Fico às vezes na dúvida se a coerência é uma virtude. Aquela certeza absoluta sobre tudo parece-me algo forçado. O natural é hesitar, ter dúvidas, tatear, tentar, retroceder se for necessário. A segurança permanente parece um refúgio de quem aprendeu a andar nos trilhos e tem pavor de se desviar deles. Afinal, é mais fácil caminhar na senda já aberta, já experimentada e, portanto, conhecida.
A dificuldade em aceitar o ponto de vista alheio não é firmeza, senão intolerância. Aprender com as diferenças é sábio, além de ser humilde. A existência inteira é um aprender incessante. Até a morte nos ensina. Ela gostaria que a aceitássemos como fato natural. E não sabemos enfrentá-la, embora seja a certeza única, a mais democrática das ocorrências, pronta a atingir todos nós. Por isso é que somos chamados “mortais”.
Fico às vezes decepcionado, após a surpresa de verificar que profissionais que têm a obrigação de conhecer e vivenciar o princípio do contraditório, mostram-se indignados quando a “sua” certeza não é a do próximo. Preferem conspirar, procurar apoios, evidenciar o absurdo da postura alheia, a repensar o seu próprio ponto de vista. Afinal, todo ponto de vista é uma vista a partir de um ponto. Será que o deles é sempre o certo e o dos demais sempre errado?
Não parecem felizes os inflexíveis. Ao contrário daqueles que ousam. Em todas as áreas, a ousadia oferece emoções que os “política e absolutamente corretos” não experimentam. Vivem a sua vidinha blindada, amparada pelas certezas inabaláveis, olhando o outro com inexplicável ressentimento. É pecado mortal não pensar igual?
O fenômeno não é novo. Talvez exista desde que o homem foi criado. Com suas misérias e fragilidades. Que o diga o polêmico Gregório de Mattos, o grande intérprete e tradutor cômico-poético das nossas mazelas particulares e sociais, das nossas contradições, enfim.

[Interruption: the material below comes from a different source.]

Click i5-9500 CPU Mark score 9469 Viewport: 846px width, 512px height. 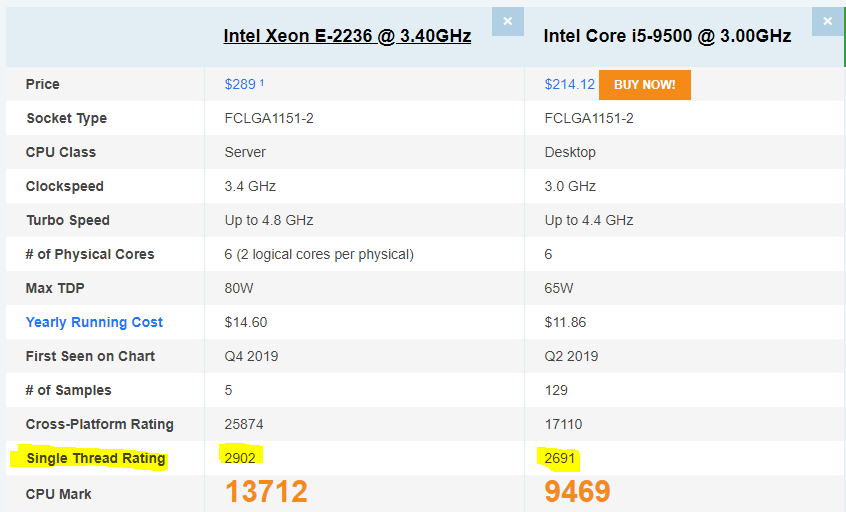click(x=577, y=491)
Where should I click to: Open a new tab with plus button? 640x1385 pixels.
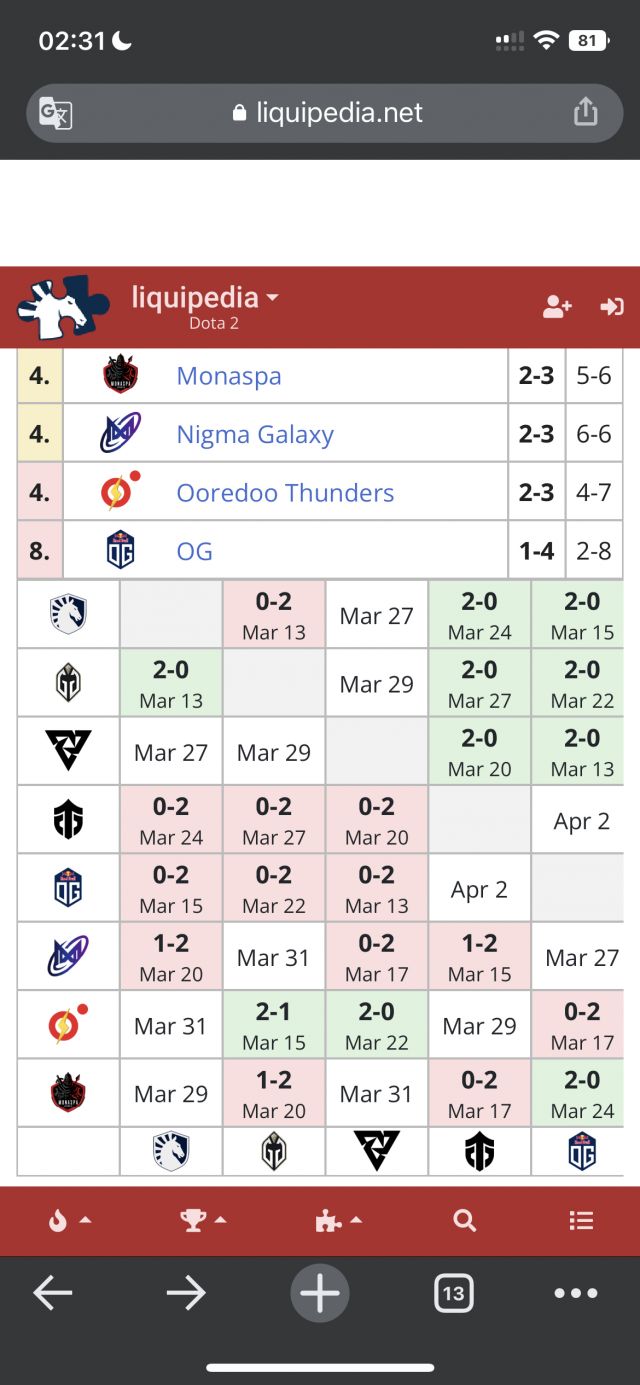(x=320, y=1294)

Ele traduziu o negativo deste Brasil de hipocrisia e maledicência, bem sintetizado em seus versos: “Eu sou aquele que os passados anos/Cantei na minha lira maldizente/Torpezas do Brasil, vícios e enganos”. O que mudou do século XVII ao XXI? Apenas as tecnologias, o avanço da ciência, a rapidez nas comunicações. O material humano continua sofrível, miserável, patético!